Establishment and Characterization of Cell Lines from Canine Metastatic Osteosarcoma

Abstract

Despite the advancements in treatments for other cancers, the outcomes for osteosarcoma (OSA) patients have not improved in the past forty years, especially in metastatic patients. Moreover, the major cause of death in OSA patients is due to metastatic lesions. In the current study, we report on the establishment of three cell lines derived from metastatic canine OSA patients and their transcriptome as compared to normal canine osteoblasts. All the OSA cell lines displayed significant upregulation of genes in the epithelial mesenchymal transition (EMT) pathway, and upregulation of key cytokines such as CXCL8, CXCL10 and IL6. The two most upregulated genes are MX1 and ISG15. Interestingly, ISG15 has recently been identified as a potential therapeutic target for OSA. In addition, there is notable downregulation of cell cycle control genes, including CDKN2A, CDKN2B and THBS1. At the protein level, p16^INK4A, coded by CDKN2A, was undetectable in all the canine OSA cell lines, while expression of the tumor suppressor PTEN was variable, with one cell line showing complete absence and others showing low levels of expression. In addition, the cells express a variety of actionable genes, including KIT, ERBB2, VEGF and immune checkpoint genes. These findings, similar to those reported in human OSA, point to some genes that can be used for prognosis, targeted therapies and novel drug development for both canine and human OSA patients.
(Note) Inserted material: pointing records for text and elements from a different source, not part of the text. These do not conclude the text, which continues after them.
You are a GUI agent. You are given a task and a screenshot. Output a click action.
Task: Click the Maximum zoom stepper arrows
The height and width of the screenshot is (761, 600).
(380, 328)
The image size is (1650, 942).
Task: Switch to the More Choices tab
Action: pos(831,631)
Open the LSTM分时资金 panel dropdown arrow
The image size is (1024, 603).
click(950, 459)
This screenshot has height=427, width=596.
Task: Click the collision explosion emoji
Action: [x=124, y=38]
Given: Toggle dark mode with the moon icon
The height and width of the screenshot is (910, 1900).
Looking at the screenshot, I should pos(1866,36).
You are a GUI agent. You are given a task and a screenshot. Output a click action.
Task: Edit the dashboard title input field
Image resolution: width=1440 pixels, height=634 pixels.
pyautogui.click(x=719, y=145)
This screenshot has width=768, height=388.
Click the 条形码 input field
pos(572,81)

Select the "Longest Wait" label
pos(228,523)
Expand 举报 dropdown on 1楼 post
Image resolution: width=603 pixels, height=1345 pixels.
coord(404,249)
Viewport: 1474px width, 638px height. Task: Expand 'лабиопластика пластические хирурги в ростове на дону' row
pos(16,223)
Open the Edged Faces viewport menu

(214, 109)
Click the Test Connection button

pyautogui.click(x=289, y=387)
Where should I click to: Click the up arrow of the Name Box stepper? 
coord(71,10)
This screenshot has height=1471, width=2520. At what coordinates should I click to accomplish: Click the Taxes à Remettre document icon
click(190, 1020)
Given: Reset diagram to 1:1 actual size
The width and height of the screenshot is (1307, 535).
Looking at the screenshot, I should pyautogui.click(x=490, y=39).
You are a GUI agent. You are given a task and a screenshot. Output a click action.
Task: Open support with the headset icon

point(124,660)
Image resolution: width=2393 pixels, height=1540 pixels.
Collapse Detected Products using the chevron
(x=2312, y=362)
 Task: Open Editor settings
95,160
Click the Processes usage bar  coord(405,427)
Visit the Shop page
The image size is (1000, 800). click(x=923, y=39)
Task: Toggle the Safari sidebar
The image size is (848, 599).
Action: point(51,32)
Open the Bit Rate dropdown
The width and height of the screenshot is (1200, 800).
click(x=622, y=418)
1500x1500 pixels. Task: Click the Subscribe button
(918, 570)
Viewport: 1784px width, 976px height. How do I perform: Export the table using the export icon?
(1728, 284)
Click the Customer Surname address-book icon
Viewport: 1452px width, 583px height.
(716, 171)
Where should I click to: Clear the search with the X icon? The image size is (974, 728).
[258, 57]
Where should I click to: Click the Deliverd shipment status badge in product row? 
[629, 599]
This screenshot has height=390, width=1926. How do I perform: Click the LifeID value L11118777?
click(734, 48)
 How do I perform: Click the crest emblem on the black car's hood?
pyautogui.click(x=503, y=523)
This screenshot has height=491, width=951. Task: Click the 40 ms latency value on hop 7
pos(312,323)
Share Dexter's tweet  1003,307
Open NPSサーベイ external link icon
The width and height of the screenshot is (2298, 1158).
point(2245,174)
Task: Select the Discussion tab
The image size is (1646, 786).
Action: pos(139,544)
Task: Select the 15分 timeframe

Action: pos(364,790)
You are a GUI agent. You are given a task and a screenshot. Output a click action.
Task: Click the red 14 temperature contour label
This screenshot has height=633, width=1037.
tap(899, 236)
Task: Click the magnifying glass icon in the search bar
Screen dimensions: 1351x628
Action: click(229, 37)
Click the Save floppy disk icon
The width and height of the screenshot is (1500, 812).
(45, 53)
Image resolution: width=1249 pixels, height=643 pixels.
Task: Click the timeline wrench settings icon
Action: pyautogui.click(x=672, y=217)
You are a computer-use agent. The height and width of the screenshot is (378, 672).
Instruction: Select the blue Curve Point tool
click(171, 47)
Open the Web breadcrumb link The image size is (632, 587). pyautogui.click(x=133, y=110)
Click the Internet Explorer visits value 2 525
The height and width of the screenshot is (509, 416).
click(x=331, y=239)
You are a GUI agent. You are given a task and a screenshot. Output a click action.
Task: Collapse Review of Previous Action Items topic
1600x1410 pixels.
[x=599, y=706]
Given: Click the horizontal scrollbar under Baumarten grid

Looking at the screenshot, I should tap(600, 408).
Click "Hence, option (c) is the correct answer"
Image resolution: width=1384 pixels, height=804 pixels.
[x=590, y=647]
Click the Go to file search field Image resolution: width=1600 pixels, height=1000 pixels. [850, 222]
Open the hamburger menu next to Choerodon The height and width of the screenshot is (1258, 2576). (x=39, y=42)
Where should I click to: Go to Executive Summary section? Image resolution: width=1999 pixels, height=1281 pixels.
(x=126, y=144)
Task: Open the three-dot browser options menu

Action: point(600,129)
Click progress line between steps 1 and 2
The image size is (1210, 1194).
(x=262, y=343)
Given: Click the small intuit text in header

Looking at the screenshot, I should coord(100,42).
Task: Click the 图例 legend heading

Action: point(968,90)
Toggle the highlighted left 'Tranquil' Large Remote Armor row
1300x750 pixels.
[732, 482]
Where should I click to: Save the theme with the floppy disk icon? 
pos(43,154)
Keywords: canine IO panel; cell lines; cytokines; metastasis; osteosarcoma; transcriptome.

Figure 1

Images of OSA cell lines during culture. Phase contrast images showing growth morphology at 10× magnification. (A) BR cells (passage 47); (B) BZ cells (passage 45); (C) LK cells (passage 35); (D) SAOS2; calibration bar —100 μm.

Figure 2

The canine BR, BZ and LK cell lines were confirmed as osteosarcoma by IHC staining. DAPI signal reflects the staining of nuclei in blue, Alexa Fluor^® 488 of osteocalcin in green and eF615^® of vimentin in red. Images were acquired at 60× magnification with calibration bar —25 μm. The human OSA cell line SAOS2 was used as a positive control. Osteocalcin is a secreted protein and is being produced continuously, sometimes appearing as cytoplasmic, sometimes nuclear and sometimes covering the cell, especially when the cells are small.

Figure 3

The wound healing assay shows the migration ability variation among OSA cell lines. (A) The represented pictures of all cells show that BR cells migrated and filled the wound area within 12 h, while other wounds remained. (B) Graphical representation of wound healing assay. Each bar represents the average from three measurements.

Figure 4

Volcano scatter plot (A) and associated heatmap (B) of genes in cancer pathways analyzed by nCounter^® Canine IO panel. On the volcano plot, dotted vertical lines indicate a 1.5-fold change in normalized gene expression and the dotted horizontal line indicates a p-adjusted value cut-off of 0.05. The overexpressed genes are labeled in green and underexpressed genes are in purple. The 12 most upregulated and the 12 most downregulated genes are labelled for clarity in Figure 4A.

Figure 5

(A) Volcano scatter plot of genes in cancer pathways analyzed by nCounter^® Canine IO panel. Dotted vertical lines indicate a 1.5-fold change in normalized gene expression and the dotted horizontal line indicates a p-adjusted value cut-off of 0.05. The upregulated genes are labeled in green and downregulated genes are in purple. (B) Heatmap of genes in the EMT pathway showing differential expression. Genes in the EMT pathway are highlighted in both panels.

Figure 6

PTEN and p16^INK4A protein analysis by Western blot. NIH3T3 is a mouse fibroblast cell line used as a positive control for PTEN expression study. Human OSA cell line SAOS2 is used as a positive control for p16^INK4A. The number under each cell line designation indicates the PTEN protein band intensity normalized to β-actin and compared to NIH3T3.